[Stored data entries]
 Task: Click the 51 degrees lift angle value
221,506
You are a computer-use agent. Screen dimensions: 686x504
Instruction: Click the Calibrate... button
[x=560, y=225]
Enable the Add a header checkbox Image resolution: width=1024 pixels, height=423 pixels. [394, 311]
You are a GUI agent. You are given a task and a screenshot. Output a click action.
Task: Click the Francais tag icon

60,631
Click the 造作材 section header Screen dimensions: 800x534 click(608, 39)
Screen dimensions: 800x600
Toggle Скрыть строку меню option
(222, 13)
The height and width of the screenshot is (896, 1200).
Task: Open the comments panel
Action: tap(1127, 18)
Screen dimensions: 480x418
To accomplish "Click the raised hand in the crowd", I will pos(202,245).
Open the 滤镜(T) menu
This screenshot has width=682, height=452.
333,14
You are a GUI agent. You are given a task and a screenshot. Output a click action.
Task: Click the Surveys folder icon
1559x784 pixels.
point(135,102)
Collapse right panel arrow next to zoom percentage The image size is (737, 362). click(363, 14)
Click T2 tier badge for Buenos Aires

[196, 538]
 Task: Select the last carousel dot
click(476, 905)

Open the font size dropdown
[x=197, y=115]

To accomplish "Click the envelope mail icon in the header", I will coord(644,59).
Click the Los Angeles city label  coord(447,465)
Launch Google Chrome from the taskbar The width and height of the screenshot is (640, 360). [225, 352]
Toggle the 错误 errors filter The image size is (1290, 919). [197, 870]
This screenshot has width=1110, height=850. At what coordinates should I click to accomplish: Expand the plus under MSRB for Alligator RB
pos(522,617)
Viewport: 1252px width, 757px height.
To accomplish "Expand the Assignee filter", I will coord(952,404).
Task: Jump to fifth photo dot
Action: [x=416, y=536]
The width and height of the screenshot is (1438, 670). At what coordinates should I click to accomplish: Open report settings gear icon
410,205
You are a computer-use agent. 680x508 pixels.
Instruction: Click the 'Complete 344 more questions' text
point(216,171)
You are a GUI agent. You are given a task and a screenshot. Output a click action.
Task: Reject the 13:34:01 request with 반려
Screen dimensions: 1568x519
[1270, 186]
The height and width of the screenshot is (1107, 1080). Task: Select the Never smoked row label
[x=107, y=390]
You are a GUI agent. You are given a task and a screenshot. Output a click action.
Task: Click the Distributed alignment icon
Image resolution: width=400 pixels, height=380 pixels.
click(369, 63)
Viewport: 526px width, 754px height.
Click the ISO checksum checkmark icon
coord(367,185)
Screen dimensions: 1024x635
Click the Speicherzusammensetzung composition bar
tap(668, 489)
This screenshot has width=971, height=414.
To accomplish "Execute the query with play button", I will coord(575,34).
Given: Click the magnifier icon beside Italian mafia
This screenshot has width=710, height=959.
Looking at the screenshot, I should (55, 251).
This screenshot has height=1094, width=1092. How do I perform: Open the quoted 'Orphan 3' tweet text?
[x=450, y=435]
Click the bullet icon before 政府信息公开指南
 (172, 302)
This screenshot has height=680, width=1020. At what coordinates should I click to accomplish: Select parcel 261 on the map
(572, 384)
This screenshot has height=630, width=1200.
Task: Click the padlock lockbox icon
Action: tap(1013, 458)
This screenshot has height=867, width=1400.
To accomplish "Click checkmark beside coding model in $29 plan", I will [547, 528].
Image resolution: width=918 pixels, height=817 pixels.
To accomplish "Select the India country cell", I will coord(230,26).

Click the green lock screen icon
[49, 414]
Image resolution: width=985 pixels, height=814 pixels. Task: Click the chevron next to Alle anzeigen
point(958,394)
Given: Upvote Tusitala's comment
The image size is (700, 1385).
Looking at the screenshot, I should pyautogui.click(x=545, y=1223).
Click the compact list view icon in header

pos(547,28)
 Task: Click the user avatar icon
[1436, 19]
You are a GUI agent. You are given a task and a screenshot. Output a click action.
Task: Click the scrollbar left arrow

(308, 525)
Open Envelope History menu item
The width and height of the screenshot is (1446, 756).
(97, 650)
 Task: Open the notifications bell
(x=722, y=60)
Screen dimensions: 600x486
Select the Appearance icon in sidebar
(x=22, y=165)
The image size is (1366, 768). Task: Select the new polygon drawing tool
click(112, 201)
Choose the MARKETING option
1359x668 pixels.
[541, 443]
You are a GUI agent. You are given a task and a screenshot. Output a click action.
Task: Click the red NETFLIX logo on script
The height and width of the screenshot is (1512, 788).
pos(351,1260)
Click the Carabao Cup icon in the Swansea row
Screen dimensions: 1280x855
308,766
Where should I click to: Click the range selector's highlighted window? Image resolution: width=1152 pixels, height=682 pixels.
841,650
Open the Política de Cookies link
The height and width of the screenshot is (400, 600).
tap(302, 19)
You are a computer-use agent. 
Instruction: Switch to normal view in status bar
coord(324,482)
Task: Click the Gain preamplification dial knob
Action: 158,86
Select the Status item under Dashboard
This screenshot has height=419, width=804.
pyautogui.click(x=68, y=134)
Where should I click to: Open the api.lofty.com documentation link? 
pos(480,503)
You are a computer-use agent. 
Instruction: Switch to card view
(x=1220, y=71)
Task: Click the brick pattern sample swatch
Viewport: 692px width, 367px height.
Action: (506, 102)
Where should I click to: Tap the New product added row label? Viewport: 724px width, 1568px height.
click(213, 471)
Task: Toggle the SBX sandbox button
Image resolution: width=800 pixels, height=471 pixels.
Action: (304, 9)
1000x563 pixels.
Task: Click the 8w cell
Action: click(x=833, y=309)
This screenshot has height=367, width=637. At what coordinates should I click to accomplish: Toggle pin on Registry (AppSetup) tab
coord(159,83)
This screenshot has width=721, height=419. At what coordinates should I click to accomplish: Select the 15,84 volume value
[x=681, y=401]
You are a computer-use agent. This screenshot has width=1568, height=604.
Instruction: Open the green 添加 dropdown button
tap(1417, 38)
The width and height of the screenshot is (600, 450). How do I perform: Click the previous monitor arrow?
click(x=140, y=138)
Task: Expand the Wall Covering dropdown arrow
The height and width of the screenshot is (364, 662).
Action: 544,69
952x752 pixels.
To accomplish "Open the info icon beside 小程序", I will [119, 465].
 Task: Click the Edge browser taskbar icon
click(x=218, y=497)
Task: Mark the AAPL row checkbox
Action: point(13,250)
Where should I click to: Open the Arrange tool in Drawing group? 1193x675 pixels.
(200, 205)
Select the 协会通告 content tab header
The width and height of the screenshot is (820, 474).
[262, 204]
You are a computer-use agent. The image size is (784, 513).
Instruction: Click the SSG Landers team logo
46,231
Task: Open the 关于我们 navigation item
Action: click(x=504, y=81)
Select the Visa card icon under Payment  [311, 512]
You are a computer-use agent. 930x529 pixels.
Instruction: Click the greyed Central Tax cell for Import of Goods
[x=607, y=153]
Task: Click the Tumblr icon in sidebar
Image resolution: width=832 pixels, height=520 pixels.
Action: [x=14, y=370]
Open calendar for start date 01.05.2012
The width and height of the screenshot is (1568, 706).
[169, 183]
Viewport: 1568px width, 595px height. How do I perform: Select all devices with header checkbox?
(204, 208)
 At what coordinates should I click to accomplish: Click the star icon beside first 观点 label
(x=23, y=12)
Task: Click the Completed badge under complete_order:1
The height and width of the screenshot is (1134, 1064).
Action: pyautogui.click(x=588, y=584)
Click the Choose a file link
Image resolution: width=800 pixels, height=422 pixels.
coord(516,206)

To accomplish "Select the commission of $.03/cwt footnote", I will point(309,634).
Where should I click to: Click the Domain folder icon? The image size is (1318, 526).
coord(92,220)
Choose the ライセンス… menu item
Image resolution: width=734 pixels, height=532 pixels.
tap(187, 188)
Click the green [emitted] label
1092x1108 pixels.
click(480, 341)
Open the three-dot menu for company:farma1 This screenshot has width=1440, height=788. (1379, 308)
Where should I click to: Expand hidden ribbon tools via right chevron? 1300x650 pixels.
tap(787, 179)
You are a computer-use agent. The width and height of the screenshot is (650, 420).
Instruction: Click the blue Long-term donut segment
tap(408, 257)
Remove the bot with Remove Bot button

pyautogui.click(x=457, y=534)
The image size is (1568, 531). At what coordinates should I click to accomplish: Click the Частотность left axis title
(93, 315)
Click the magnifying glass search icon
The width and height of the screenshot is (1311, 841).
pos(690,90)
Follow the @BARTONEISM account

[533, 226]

## EXERCISE REQUIREMENTS
Copy, exactly and only, the lines above that begin with the one containing "Collapse right panel" and finish with the one containing "Toggle the 错误".

## ANSWER TO THIS TASK
Collapse right panel arrow next to zoom percentage The image size is (737, 362). click(363, 14)
Click T2 tier badge for Buenos Aires

[196, 538]
 Task: Select the last carousel dot
click(476, 905)

Open the font size dropdown
[x=197, y=115]

To accomplish "Click the envelope mail icon in the header", I will coord(644,59).
Click the Los Angeles city label  coord(447,465)
Launch Google Chrome from the taskbar The width and height of the screenshot is (640, 360). [225, 352]
Toggle the 错误 errors filter The image size is (1290, 919). [197, 870]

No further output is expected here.